#### What this task involves:
The data needs to be returned in full, exactly as it reads.

#### Stored records:

········

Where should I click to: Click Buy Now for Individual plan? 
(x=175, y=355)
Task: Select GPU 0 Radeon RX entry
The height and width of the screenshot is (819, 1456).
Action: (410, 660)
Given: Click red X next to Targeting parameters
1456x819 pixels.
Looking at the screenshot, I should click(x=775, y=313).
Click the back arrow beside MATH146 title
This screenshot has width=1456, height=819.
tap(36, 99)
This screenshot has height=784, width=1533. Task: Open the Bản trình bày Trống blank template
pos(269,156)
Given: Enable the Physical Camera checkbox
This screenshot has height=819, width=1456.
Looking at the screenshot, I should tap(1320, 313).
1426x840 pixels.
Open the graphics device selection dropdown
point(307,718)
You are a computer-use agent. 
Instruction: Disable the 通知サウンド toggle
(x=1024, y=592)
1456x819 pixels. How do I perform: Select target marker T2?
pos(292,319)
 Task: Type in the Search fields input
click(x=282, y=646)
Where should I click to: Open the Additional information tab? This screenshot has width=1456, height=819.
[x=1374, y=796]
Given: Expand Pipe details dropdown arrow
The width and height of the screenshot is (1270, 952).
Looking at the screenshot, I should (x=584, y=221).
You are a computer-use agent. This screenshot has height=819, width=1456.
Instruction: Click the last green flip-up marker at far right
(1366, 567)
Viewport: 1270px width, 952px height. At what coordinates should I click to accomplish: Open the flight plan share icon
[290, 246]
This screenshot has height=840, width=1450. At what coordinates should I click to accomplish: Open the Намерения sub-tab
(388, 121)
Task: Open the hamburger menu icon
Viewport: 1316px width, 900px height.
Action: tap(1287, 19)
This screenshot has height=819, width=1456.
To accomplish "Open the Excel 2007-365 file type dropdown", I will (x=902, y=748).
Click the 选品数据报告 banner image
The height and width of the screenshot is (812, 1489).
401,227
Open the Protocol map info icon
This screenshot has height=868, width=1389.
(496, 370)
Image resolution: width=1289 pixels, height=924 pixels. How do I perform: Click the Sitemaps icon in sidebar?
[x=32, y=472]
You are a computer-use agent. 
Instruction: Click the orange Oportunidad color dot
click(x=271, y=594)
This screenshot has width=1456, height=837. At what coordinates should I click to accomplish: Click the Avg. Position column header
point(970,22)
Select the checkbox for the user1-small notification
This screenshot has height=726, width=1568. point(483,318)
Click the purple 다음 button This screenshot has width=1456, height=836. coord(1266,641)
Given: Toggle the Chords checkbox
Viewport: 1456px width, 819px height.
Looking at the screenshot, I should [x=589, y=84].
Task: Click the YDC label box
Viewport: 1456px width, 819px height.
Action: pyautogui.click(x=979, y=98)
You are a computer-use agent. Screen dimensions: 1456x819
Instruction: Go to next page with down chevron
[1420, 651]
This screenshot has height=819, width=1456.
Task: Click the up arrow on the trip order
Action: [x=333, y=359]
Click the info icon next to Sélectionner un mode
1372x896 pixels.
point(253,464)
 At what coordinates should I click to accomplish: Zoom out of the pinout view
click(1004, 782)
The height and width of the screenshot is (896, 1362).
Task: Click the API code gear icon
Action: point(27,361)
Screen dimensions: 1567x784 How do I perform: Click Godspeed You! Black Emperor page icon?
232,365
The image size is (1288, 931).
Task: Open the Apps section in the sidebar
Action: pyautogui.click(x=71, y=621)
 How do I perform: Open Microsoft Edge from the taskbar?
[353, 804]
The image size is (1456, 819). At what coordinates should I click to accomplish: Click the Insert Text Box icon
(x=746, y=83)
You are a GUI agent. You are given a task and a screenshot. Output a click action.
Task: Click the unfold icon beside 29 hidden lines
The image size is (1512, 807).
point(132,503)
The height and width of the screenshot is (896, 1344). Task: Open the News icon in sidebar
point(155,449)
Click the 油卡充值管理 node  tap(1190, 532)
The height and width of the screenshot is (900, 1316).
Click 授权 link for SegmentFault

········

#### Task output:
Where should I click to: Click Buy Now for Individual plan? 
(x=175, y=355)
Task: Select GPU 0 Radeon RX entry
The height and width of the screenshot is (819, 1456).
Action: (410, 660)
Given: Click red X next to Targeting parameters
1456x819 pixels.
Looking at the screenshot, I should click(x=775, y=313).
Click the back arrow beside MATH146 title
This screenshot has width=1456, height=819.
tap(36, 99)
This screenshot has height=784, width=1533. Task: Open the Bản trình bày Trống blank template
pos(269,156)
Given: Enable the Physical Camera checkbox
This screenshot has height=819, width=1456.
Looking at the screenshot, I should tap(1320, 313).
1426x840 pixels.
Open the graphics device selection dropdown
point(307,718)
You are a computer-use agent. 
Instruction: Disable the 通知サウンド toggle
(x=1024, y=592)
1456x819 pixels. How do I perform: Select target marker T2?
pos(292,319)
 Task: Type in the Search fields input
click(x=282, y=646)
Where should I click to: Open the Additional information tab? This screenshot has width=1456, height=819.
[x=1374, y=796]
Given: Expand Pipe details dropdown arrow
The width and height of the screenshot is (1270, 952).
Looking at the screenshot, I should (x=584, y=221).
You are a computer-use agent. This screenshot has height=819, width=1456.
Instruction: Click the last green flip-up marker at far right
(1366, 567)
Viewport: 1270px width, 952px height. At what coordinates should I click to accomplish: Open the flight plan share icon
[290, 246]
This screenshot has height=840, width=1450. At what coordinates should I click to accomplish: Open the Намерения sub-tab
(388, 121)
Task: Open the hamburger menu icon
Viewport: 1316px width, 900px height.
Action: tap(1287, 19)
This screenshot has height=819, width=1456.
To accomplish "Open the Excel 2007-365 file type dropdown", I will (x=902, y=748).
Click the 选品数据报告 banner image
The height and width of the screenshot is (812, 1489).
401,227
Open the Protocol map info icon
This screenshot has height=868, width=1389.
(496, 370)
Image resolution: width=1289 pixels, height=924 pixels. How do I perform: Click the Sitemaps icon in sidebar?
[x=32, y=472]
You are a computer-use agent. 
Instruction: Click the orange Oportunidad color dot
click(x=271, y=594)
This screenshot has width=1456, height=837. At what coordinates should I click to accomplish: Click the Avg. Position column header
point(970,22)
Select the checkbox for the user1-small notification
This screenshot has height=726, width=1568. point(483,318)
Click the purple 다음 button This screenshot has width=1456, height=836. coord(1266,641)
Given: Toggle the Chords checkbox
Viewport: 1456px width, 819px height.
Looking at the screenshot, I should [x=589, y=84].
Task: Click the YDC label box
Viewport: 1456px width, 819px height.
Action: pyautogui.click(x=979, y=98)
You are a computer-use agent. Screen dimensions: 1456x819
Instruction: Go to next page with down chevron
[1420, 651]
This screenshot has height=819, width=1456.
Task: Click the up arrow on the trip order
Action: [x=333, y=359]
Click the info icon next to Sélectionner un mode
1372x896 pixels.
point(253,464)
 At what coordinates should I click to accomplish: Zoom out of the pinout view
click(1004, 782)
The height and width of the screenshot is (896, 1362).
Task: Click the API code gear icon
Action: point(27,361)
Screen dimensions: 1567x784 How do I perform: Click Godspeed You! Black Emperor page icon?
232,365
The image size is (1288, 931).
Task: Open the Apps section in the sidebar
Action: pyautogui.click(x=71, y=621)
 How do I perform: Open Microsoft Edge from the taskbar?
[353, 804]
The image size is (1456, 819). At what coordinates should I click to accomplish: Click the Insert Text Box icon
(x=746, y=83)
You are a GUI agent. You are given a task and a screenshot. Output a click action.
Task: Click the unfold icon beside 29 hidden lines
The image size is (1512, 807).
point(132,503)
The height and width of the screenshot is (896, 1344). Task: Open the News icon in sidebar
point(155,449)
Click the 油卡充值管理 node  tap(1190, 532)
The height and width of the screenshot is (900, 1316).
Click 授权 link for SegmentFault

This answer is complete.